Artificial Intelligence is widely promoted for its potential to improve productivity, accelerate discovery and deliver benefits across society and academia, but senior research leaders at UCL are warning that its rapid adoption may carry hidden risks for how science progresses. Geraint Rees, UCL vice provost for research, innovation and global engagement, highlights that while computational tools and data driven methods can enhance existing research practices, they can also channel attention and resources into a narrower set of problems and approaches.
The concern is that the growing influence of Artificial Intelligence systems on funding decisions, hiring, publication and evaluation may reinforce existing trends and biases rather than support a diverse scientific ecosystem. When algorithms are trained on past data and reward familiar topics, methods and institutions, they can make it harder for unconventional ideas or minority research areas to gain support. Rees argues that this narrowing effect is particularly problematic in basic science, where many transformative breakthroughs emerge from unexpected directions, long shot projects and curiosity driven work that may not look promising to pattern matching systems trained on historical success.

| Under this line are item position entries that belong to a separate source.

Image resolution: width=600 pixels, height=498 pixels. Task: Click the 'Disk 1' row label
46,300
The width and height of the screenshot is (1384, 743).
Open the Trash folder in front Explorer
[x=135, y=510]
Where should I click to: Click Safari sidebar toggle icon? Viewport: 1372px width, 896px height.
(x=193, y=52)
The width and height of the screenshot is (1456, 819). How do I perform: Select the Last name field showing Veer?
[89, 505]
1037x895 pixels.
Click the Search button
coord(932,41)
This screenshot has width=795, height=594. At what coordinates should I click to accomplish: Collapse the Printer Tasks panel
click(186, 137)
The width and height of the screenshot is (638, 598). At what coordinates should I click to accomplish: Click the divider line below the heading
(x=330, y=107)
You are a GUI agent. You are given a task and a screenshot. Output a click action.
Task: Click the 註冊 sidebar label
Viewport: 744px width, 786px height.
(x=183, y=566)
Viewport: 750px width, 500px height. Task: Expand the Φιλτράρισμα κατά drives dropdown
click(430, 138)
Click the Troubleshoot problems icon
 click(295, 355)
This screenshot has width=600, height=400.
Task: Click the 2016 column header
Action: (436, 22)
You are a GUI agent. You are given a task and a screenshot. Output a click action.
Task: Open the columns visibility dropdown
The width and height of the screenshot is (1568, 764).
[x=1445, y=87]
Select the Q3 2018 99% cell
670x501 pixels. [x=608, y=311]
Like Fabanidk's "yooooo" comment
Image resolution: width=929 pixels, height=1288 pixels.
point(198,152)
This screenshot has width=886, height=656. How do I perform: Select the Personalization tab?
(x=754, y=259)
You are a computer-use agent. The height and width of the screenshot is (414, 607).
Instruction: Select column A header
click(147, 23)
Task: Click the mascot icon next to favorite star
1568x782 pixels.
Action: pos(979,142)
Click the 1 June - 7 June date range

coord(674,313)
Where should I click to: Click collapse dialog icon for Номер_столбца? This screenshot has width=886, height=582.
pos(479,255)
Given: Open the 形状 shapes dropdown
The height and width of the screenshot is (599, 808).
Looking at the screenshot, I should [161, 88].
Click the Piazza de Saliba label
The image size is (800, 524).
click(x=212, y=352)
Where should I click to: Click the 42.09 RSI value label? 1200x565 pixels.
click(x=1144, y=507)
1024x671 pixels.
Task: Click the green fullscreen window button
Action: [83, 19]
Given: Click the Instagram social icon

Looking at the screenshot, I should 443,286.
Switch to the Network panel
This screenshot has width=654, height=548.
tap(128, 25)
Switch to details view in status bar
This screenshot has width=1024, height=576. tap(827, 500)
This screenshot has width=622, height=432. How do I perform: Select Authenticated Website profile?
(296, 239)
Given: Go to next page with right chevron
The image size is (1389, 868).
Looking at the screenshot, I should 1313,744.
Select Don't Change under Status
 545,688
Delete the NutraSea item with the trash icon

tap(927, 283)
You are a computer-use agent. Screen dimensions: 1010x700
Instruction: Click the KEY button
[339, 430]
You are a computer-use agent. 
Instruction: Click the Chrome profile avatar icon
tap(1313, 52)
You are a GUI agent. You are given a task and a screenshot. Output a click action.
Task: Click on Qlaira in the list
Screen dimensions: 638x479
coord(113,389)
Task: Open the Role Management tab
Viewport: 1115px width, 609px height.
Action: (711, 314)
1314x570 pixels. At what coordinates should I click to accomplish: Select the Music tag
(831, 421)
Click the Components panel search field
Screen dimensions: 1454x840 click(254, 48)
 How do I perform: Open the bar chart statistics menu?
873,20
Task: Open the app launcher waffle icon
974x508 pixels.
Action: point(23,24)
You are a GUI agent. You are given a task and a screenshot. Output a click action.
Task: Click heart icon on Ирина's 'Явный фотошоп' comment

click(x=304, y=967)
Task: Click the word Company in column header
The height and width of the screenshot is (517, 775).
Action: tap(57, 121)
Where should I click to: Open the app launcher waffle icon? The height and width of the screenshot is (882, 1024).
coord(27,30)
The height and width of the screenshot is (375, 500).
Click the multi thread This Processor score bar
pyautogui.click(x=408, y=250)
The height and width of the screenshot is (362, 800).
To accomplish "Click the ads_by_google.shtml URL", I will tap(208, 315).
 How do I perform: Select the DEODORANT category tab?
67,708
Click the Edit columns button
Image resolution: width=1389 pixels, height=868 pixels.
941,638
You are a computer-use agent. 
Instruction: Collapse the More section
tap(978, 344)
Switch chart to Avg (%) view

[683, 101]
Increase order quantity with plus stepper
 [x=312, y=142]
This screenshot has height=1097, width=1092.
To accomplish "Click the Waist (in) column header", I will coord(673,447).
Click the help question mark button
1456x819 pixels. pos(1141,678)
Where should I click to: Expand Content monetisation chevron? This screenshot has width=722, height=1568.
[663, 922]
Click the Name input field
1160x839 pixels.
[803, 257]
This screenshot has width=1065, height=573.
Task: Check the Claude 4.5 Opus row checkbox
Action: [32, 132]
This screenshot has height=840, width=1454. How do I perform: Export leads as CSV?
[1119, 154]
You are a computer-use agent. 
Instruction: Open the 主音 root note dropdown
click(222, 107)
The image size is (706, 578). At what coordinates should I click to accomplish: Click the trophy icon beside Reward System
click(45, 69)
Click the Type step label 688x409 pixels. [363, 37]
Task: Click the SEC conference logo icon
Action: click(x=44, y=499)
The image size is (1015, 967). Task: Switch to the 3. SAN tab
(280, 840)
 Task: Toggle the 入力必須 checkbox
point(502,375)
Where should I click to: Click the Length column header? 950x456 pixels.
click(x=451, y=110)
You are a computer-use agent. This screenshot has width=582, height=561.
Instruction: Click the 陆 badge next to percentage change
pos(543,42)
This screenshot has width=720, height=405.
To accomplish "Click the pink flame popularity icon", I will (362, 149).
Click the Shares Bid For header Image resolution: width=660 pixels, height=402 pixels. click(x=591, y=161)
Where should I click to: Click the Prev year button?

In this view, embracing Artificial Intelligence for its clear efficiencies must be balanced with deliberate safeguards for pluralism in research agendas and academic culture. Silence about the downsides of over relying on automated assessment and optimization is seen as risky, because it leaves structural shifts in science unexamined until damage to the pipeline of novel ideas has already occurred. Rees calls for more open debate among researchers, universities, funders and policymakers about how to use Artificial Intelligence in ways that support, rather than limit, the range of scientific questions pursued and the independence of human judgment in shaping the future of discovery.